I applied SotA machine learning to predict sale prices of houses, given non-trivial features in the city of Ames, Iowa

How I built it

I used numpy and pandas to cleanse the data into something model-friendly, and used sci-kit-learn to use linear regression to predict the final sale price of the previously menitoned houses.

Challenges I ran into

Categorical features were EVERYWHERE! Even some columns with what we thought were mathematical numbers had to be one-hot-encoded due to their categorical nature. The dataset was HUGE. We had to look through hundreds of columns with thousands of rows just to identify a handful of NaN's, which we had to eventually impute. After putting in all the effort to cleanse the data, we finally moved on to the machine learning portion of the project.

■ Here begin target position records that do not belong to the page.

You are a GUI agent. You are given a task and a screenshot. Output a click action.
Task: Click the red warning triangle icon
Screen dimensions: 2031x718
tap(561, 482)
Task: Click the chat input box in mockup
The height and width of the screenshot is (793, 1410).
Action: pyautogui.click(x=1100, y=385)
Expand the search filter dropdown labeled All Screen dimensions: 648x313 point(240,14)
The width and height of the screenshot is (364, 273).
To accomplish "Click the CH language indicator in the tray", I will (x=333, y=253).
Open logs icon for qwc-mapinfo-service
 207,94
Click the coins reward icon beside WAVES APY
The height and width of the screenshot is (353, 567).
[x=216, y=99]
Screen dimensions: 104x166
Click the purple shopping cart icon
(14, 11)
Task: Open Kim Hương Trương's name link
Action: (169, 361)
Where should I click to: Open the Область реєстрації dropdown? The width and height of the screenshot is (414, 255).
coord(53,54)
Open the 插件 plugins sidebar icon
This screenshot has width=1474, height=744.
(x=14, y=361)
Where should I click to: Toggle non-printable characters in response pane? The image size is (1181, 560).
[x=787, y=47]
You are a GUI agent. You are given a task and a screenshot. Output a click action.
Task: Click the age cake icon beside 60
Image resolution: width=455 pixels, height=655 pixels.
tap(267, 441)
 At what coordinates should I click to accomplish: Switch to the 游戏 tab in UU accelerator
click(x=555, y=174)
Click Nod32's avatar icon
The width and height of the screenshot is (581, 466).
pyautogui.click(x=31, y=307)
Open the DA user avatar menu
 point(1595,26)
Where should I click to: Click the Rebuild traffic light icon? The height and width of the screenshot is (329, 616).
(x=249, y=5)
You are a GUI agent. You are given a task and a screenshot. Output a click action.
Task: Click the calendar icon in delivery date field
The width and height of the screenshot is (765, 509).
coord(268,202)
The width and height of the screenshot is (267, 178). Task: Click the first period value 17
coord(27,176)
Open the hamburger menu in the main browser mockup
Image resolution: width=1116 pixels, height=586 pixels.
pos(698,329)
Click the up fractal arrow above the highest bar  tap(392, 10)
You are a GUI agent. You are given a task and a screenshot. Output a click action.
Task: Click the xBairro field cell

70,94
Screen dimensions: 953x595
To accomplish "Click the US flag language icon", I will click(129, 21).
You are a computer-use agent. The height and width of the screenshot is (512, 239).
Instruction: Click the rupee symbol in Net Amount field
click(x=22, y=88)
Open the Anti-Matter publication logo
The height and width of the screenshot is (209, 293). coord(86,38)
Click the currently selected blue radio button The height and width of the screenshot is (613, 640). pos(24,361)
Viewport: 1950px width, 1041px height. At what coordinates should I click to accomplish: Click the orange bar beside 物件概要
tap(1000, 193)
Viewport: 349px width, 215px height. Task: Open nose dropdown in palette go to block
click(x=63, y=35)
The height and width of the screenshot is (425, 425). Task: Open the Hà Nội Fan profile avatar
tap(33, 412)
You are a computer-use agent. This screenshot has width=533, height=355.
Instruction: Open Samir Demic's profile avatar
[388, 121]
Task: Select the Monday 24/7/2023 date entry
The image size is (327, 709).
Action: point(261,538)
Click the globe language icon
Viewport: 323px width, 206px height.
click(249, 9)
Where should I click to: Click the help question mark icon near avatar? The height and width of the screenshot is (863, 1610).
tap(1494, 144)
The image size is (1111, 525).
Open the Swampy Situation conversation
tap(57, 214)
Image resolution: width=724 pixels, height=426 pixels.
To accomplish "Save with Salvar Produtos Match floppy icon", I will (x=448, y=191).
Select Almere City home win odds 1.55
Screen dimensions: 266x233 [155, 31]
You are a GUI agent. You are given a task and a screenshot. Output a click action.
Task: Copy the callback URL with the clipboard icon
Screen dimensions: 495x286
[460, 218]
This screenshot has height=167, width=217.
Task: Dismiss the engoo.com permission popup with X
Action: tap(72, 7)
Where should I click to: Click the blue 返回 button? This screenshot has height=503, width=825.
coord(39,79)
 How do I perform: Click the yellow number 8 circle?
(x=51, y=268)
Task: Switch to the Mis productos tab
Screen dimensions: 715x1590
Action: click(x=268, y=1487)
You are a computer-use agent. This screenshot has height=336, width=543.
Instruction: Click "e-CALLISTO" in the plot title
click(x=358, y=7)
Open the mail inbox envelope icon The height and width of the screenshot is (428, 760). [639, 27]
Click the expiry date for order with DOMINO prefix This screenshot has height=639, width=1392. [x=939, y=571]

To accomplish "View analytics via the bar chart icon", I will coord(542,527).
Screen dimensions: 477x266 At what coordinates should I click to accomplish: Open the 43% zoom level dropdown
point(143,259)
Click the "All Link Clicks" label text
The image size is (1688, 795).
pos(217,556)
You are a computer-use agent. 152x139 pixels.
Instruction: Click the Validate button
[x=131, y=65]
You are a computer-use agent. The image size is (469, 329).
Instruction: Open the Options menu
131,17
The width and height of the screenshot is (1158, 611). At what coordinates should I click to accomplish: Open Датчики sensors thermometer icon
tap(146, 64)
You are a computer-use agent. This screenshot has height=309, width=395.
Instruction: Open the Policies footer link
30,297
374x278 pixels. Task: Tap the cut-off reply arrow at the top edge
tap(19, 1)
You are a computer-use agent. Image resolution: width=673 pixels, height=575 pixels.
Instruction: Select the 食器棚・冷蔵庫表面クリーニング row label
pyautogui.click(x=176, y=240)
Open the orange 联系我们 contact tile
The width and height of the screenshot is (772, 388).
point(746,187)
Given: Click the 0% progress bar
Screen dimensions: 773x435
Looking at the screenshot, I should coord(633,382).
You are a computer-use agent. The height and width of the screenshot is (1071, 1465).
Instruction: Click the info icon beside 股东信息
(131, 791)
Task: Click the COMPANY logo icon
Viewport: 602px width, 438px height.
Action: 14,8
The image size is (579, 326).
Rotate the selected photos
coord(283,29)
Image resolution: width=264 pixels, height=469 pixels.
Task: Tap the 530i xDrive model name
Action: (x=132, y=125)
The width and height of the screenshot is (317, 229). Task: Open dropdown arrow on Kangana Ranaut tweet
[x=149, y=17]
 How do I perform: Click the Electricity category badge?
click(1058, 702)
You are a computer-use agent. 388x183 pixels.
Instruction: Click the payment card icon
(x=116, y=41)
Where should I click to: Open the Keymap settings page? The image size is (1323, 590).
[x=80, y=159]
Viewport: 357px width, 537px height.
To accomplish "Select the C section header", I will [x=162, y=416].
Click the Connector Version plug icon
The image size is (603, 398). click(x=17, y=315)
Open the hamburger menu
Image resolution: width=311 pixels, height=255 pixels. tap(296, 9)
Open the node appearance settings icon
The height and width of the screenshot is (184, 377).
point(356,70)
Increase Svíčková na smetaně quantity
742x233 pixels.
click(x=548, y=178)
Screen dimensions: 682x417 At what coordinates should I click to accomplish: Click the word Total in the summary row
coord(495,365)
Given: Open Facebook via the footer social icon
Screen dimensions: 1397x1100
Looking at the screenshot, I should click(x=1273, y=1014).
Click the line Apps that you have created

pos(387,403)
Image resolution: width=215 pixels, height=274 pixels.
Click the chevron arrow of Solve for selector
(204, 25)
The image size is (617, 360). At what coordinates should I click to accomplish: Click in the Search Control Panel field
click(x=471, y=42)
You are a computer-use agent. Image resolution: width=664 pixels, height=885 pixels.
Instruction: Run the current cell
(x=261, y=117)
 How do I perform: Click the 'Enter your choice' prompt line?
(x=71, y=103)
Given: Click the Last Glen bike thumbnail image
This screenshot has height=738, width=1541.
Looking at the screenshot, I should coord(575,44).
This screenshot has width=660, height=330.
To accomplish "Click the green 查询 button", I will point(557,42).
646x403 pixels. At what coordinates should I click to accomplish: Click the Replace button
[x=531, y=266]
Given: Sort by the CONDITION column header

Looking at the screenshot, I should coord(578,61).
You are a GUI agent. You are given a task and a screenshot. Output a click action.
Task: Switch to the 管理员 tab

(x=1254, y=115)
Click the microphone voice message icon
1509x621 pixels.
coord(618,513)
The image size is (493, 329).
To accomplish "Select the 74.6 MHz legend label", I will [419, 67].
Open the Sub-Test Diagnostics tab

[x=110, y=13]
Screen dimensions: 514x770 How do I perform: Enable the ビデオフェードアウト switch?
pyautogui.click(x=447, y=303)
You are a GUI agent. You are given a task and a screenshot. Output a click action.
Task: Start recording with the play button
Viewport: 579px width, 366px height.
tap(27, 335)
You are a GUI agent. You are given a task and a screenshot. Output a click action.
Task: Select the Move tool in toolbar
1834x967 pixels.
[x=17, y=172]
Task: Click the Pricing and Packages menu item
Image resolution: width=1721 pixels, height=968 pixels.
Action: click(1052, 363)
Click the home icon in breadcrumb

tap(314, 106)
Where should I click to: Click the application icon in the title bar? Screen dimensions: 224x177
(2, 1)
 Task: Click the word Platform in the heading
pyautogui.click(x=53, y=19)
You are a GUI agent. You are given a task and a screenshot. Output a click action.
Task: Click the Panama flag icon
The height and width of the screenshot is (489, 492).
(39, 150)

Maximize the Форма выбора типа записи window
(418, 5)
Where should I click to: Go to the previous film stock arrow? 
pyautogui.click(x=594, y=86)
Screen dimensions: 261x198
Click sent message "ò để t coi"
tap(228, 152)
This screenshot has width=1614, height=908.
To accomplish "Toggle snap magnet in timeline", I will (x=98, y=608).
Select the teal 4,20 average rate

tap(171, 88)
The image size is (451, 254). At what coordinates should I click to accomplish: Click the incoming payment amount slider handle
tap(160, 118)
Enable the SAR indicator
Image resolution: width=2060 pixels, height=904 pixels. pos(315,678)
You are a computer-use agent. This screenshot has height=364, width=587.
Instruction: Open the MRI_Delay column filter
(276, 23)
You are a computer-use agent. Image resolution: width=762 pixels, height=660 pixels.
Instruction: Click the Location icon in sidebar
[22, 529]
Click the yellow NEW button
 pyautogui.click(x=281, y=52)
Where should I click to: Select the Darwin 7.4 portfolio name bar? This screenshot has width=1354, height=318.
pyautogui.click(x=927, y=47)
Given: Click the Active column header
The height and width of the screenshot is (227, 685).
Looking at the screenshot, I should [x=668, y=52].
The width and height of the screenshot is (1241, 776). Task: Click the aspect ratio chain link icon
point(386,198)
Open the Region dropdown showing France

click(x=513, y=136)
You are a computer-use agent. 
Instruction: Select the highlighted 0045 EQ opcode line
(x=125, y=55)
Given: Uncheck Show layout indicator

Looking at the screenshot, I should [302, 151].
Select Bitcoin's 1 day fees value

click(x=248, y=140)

Our accuracy was 1%. We were heartbroken, but we realized we used classification instead of regression, making it an easy fix. Fortunately, that was the last challenge we faced. Soon after, our predictions were only $16,000 from the actual sale price!

Accomplishments that I'm proud of

I had little-to-no knowledge of machine learning before this hackathon, and I came out, knowing almost everything about supervised machine learning using sci-kit-learn with structured data!

What I learned

I learned the methods involving data cleansing, such as one-hot-encoding and imputation, different machine learning classifiers, from linear regression to support vector machines, and the methods to improve the accuracy of the model, such as K-Fold Cross-Validation.

What's next for House Price Predictor

We should use hyperparameter tuning using a grid search in order to improve the accuracy of our model. Also, we should implement XGBoost for the best results.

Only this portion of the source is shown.